Oh, hey, that happened!
The Marlins somehow convinced another team to take the world's most annoying human being from them, sending Heath Bell to the Diamondbacks (who, by the way, are totally thrilled about this) in a three-team deal that was more about addition by subtraction than anything else. That they didn't have to pay the majority of his ridiculous salary or staple his contract to a Josh Johnson trade is, for lack of a better expression, fucking awesome.
I spent a good amount of time defending Heath Bell this year (most notably, here). Not so much his inability to throw a baseball, but more his plight as a person struggling to come to grips with failure and Father Time. After all, it must be hard to wake up every morning, and not just not be able to do the thing you used to be great at, but also, not have any idea how to fix it.
Sympathy only goes so far, though.
Human beings fail, and I can accept that.
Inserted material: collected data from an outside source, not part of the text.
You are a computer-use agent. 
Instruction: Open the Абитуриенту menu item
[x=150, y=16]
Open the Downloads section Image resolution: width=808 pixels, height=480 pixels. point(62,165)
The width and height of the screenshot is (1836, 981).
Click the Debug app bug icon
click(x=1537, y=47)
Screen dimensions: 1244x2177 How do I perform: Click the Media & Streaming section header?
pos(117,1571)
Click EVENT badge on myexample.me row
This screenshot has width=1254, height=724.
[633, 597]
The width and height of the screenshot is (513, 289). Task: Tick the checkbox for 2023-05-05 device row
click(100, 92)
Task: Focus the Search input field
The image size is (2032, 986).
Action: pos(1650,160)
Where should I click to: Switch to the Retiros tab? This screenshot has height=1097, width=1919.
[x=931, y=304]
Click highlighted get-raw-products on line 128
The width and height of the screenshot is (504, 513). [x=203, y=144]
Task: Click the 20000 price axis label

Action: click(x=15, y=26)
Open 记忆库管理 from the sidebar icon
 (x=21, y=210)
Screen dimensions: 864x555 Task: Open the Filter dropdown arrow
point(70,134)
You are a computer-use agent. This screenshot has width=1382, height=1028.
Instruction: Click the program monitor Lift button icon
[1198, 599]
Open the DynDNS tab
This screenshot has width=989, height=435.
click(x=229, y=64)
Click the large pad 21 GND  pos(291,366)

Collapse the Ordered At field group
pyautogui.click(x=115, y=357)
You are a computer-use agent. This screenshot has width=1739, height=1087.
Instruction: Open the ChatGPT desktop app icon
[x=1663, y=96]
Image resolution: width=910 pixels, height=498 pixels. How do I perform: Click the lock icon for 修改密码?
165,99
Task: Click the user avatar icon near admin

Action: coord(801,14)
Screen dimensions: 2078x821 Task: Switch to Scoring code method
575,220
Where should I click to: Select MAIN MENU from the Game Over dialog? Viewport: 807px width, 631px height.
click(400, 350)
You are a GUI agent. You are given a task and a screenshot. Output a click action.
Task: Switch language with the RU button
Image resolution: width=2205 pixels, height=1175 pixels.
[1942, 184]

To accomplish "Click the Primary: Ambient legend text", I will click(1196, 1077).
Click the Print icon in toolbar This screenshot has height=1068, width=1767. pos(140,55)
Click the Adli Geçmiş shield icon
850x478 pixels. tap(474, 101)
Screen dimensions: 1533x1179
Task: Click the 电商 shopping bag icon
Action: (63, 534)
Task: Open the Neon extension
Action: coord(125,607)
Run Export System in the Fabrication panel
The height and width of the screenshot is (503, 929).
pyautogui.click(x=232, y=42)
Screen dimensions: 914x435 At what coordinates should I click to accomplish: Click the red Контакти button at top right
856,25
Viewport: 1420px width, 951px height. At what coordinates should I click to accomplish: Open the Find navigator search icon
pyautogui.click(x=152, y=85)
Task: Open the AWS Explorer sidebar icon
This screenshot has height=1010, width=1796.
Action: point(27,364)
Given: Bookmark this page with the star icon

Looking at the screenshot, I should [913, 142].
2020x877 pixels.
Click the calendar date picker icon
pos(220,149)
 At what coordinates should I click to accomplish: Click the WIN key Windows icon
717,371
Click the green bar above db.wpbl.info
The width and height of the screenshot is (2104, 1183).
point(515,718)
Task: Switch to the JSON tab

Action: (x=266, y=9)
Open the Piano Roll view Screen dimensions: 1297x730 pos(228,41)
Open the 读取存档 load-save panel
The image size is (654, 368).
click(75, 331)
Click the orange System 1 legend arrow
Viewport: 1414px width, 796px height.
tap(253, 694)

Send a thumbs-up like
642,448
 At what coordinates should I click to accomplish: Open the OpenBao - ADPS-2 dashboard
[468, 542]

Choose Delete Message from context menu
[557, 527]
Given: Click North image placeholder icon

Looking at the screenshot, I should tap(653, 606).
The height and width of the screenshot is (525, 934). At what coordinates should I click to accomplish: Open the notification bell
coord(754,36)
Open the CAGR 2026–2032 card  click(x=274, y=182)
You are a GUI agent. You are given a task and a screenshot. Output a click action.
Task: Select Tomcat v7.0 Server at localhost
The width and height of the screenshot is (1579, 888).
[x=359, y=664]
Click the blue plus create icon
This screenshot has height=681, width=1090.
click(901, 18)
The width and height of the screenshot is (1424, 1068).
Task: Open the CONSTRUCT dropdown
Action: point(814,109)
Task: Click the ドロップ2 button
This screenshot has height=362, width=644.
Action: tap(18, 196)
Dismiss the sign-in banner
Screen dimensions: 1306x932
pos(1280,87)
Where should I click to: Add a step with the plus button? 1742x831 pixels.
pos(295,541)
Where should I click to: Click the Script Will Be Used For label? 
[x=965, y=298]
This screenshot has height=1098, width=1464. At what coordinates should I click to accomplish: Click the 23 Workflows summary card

We all should, really. We should rally behind that, even. But, as the year went on, the man shaped like his name did nothing but blame everyone and everything besides himself, and that's when you start to grate on people. Injury last year? I'm down with that. Cancer-stricken father? I understand. (Who wouldn't?) It's Showtime's fault? Um. Manager not supporting you, while all he did was publicly support you? Okay, now you're losing me. Hey, other guys suck, too? I mean, sure, but c'mon now. It was the sea creature race? WTF. You're pregnant?! [Rage.] JUST TAKE SOME FUCKING BLAME, ASSHOLE.
I don't care that he wore one of my t-shirts. I don't care that he held up the line entering the stadium, just so I could take a picture with him. I don't care that there won't be any more MOTHER FUCKIN' DOVE BARS on the blog next year. Eff this guy.